▶ [RECORDS FOR PROCESSING]
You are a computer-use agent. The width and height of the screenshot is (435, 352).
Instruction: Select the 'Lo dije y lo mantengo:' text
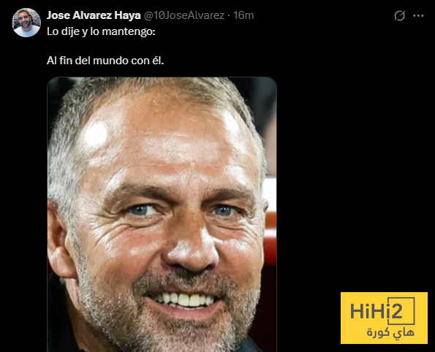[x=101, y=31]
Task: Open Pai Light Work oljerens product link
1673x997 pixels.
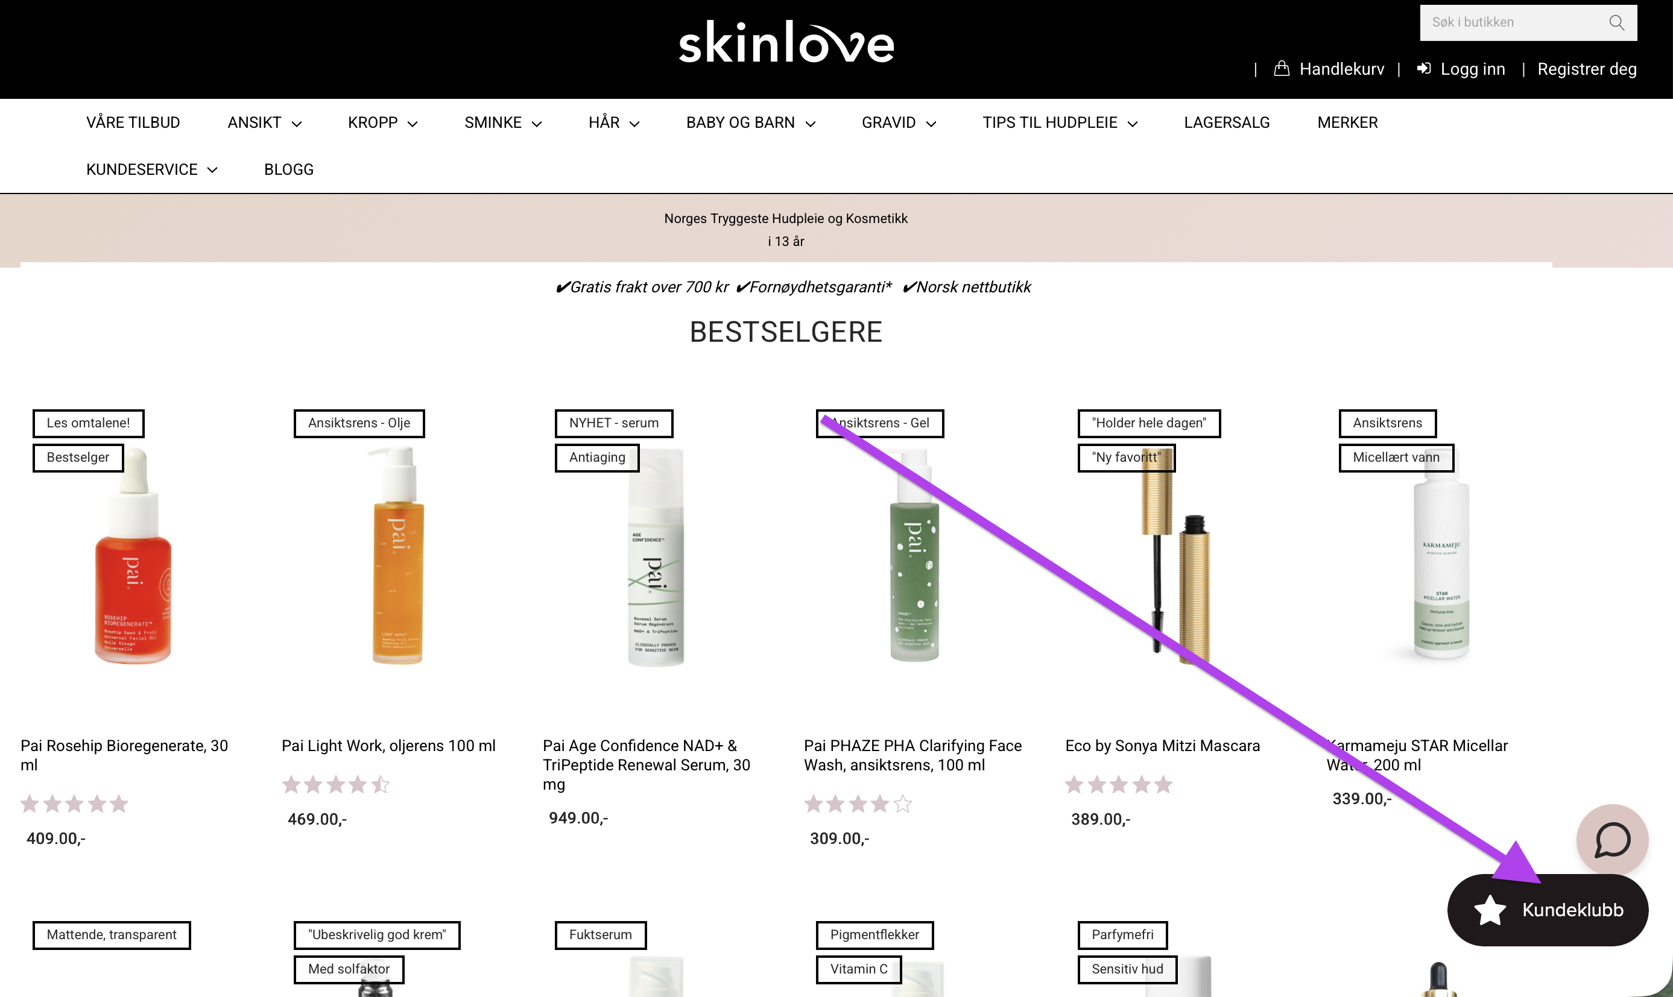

---

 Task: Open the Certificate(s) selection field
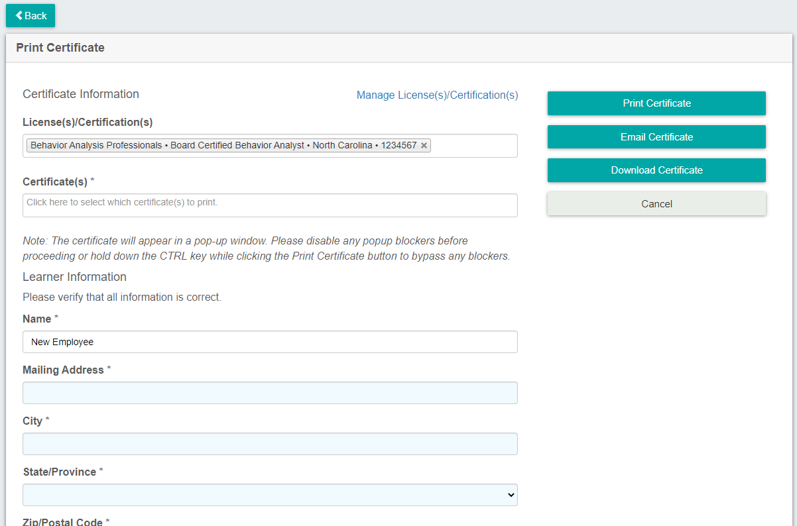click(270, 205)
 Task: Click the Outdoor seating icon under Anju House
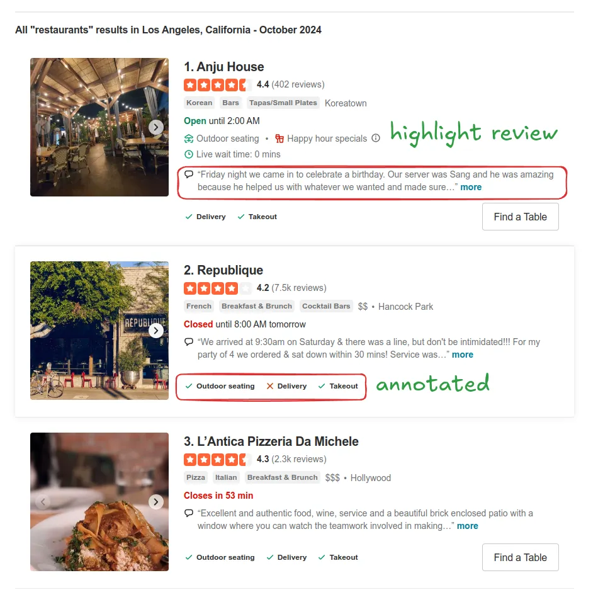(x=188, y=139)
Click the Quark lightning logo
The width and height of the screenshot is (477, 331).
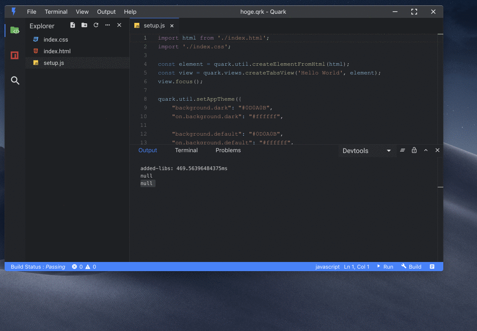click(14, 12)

--

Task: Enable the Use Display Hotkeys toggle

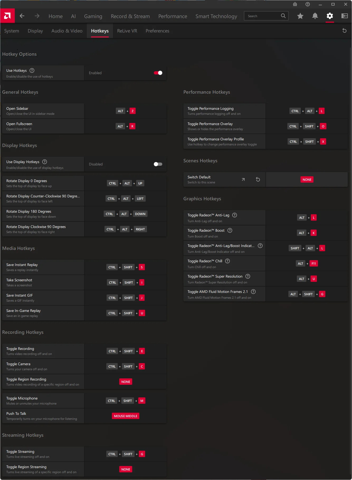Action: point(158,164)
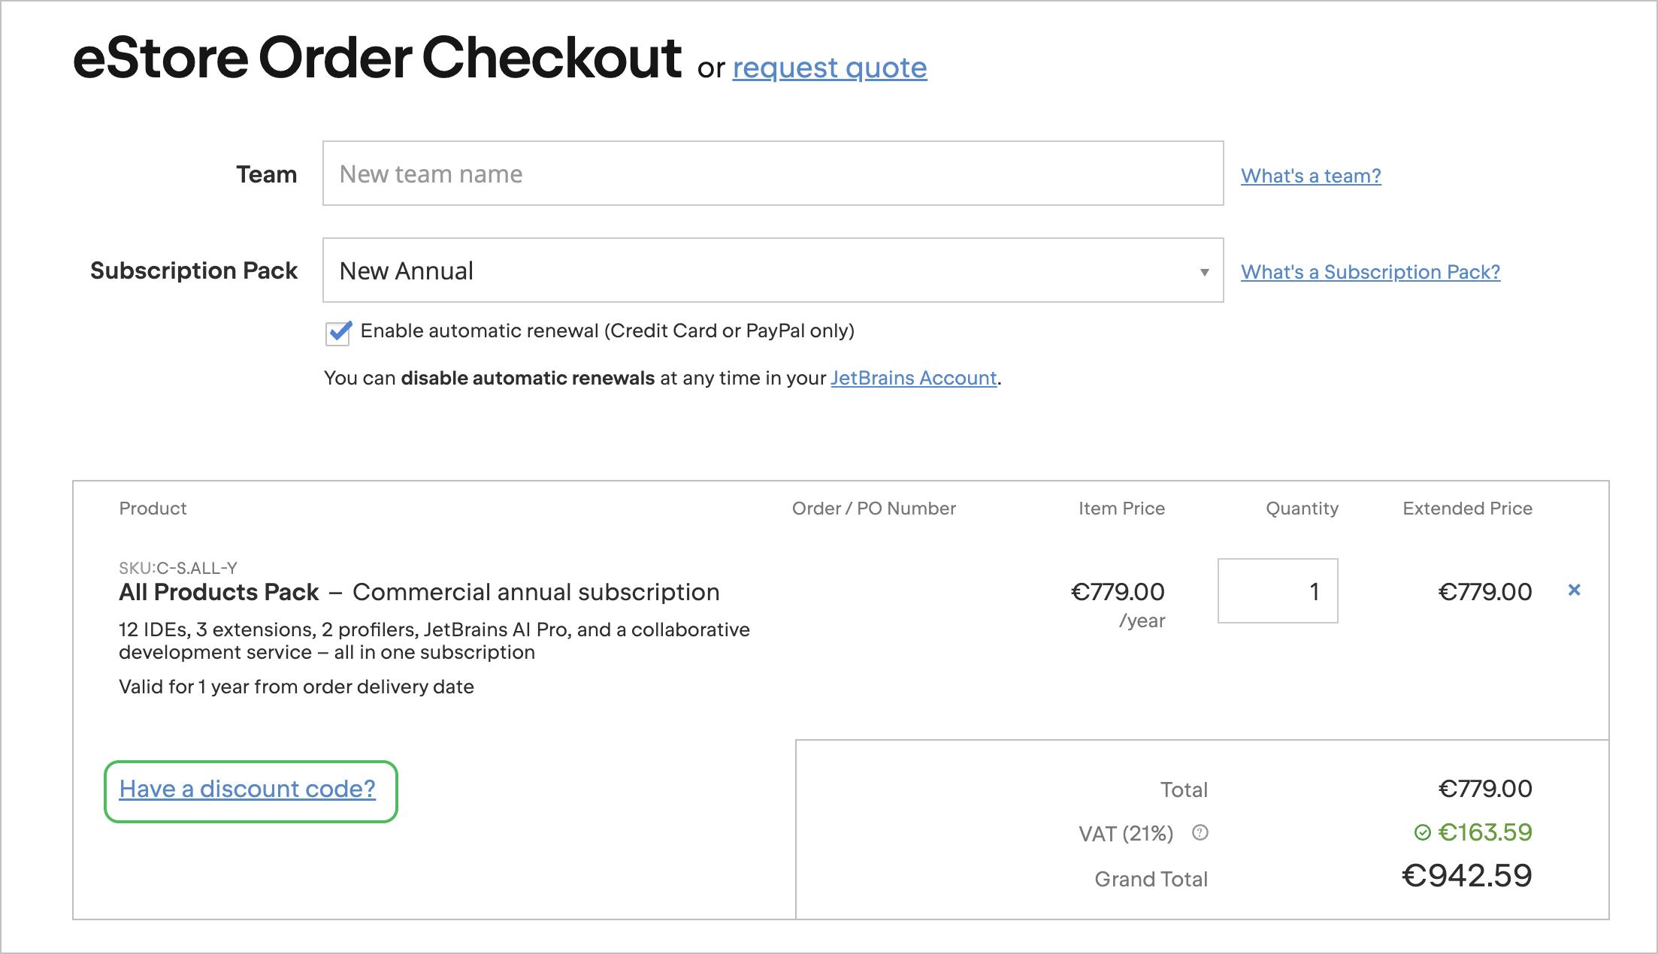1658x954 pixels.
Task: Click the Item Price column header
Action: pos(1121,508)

▶ [EXERCISE REQUIREMENTS] Where a picture appears in the records above, omit it, and transcribe exactly the stretch of lines from the one with "Instruction: Select the" through the one with "1673x997 pixels.".

▶ [OUTPUT BELOW]
Instruction: Select the 'Lo dije y lo mantengo:' text
[x=101, y=31]
Task: Open Pai Light Work oljerens product link
1673x997 pixels.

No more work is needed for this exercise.